• **Work task**
The listing below should be written out exactly; please include all of it.

• **Recorded data**
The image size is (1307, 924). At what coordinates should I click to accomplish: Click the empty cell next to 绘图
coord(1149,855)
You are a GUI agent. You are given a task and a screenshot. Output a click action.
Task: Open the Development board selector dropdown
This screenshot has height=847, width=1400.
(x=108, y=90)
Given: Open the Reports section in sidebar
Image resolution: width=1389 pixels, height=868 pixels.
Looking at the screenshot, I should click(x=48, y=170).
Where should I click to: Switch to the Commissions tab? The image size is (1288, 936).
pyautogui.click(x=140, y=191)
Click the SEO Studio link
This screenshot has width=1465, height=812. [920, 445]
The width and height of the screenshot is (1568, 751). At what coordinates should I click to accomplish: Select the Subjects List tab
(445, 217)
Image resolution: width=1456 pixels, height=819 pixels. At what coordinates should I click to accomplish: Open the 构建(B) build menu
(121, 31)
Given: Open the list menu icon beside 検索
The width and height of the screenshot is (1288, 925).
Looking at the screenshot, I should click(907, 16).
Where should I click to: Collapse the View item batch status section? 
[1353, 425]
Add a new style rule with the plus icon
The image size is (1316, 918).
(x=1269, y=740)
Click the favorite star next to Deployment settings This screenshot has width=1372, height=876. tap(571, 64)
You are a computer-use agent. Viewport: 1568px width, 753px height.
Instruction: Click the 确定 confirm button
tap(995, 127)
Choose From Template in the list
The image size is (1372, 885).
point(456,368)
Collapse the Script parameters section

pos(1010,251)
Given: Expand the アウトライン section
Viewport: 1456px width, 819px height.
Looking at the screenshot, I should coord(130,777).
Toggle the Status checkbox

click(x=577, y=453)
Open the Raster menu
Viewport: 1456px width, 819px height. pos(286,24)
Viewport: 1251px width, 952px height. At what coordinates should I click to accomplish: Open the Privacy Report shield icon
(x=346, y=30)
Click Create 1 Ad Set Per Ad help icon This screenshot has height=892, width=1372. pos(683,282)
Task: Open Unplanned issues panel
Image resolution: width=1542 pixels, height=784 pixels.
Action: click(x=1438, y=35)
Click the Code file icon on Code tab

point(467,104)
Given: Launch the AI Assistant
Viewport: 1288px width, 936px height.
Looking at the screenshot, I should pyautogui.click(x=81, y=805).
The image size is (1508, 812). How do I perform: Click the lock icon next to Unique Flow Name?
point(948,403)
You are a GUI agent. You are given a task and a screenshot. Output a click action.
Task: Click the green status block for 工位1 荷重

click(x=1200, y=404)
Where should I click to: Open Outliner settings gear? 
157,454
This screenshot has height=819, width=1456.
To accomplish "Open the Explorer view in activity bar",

• **Exercise response**
The image size is (1307, 924). At what coordinates should I click to accomplish: Click the empty cell next to 绘图
coord(1149,855)
You are a GUI agent. You are given a task and a screenshot. Output a click action.
Task: Open the Development board selector dropdown
This screenshot has height=847, width=1400.
(x=108, y=90)
Given: Open the Reports section in sidebar
Image resolution: width=1389 pixels, height=868 pixels.
Looking at the screenshot, I should click(x=48, y=170).
Where should I click to: Switch to the Commissions tab? The image size is (1288, 936).
pyautogui.click(x=140, y=191)
Click the SEO Studio link
This screenshot has width=1465, height=812. [920, 445]
The width and height of the screenshot is (1568, 751). At what coordinates should I click to accomplish: Select the Subjects List tab
(445, 217)
Image resolution: width=1456 pixels, height=819 pixels. At what coordinates should I click to accomplish: Open the 构建(B) build menu
(121, 31)
Given: Open the list menu icon beside 検索
The width and height of the screenshot is (1288, 925).
Looking at the screenshot, I should click(907, 16).
Where should I click to: Collapse the View item batch status section? 
[1353, 425]
Add a new style rule with the plus icon
The image size is (1316, 918).
(x=1269, y=740)
Click the favorite star next to Deployment settings This screenshot has width=1372, height=876. tap(571, 64)
You are a computer-use agent. Viewport: 1568px width, 753px height.
Instruction: Click the 确定 confirm button
tap(995, 127)
Choose From Template in the list
The image size is (1372, 885).
point(456,368)
Collapse the Script parameters section

pos(1010,251)
Given: Expand the アウトライン section
Viewport: 1456px width, 819px height.
Looking at the screenshot, I should coord(130,777).
Toggle the Status checkbox

click(x=577, y=453)
Open the Raster menu
Viewport: 1456px width, 819px height. pos(286,24)
Viewport: 1251px width, 952px height. At what coordinates should I click to accomplish: Open the Privacy Report shield icon
(x=346, y=30)
Click Create 1 Ad Set Per Ad help icon This screenshot has height=892, width=1372. pos(683,282)
Task: Open Unplanned issues panel
Image resolution: width=1542 pixels, height=784 pixels.
Action: click(x=1438, y=35)
Click the Code file icon on Code tab

point(467,104)
Given: Launch the AI Assistant
Viewport: 1288px width, 936px height.
Looking at the screenshot, I should pyautogui.click(x=81, y=805).
The image size is (1508, 812). How do I perform: Click the lock icon next to Unique Flow Name?
point(948,403)
You are a GUI agent. You are given a task and a screenshot. Output a click action.
Task: Click the green status block for 工位1 荷重

click(x=1200, y=404)
Where should I click to: Open Outliner settings gear? 
157,454
This screenshot has height=819, width=1456.
To accomplish "Open the Explorer view in activity bar",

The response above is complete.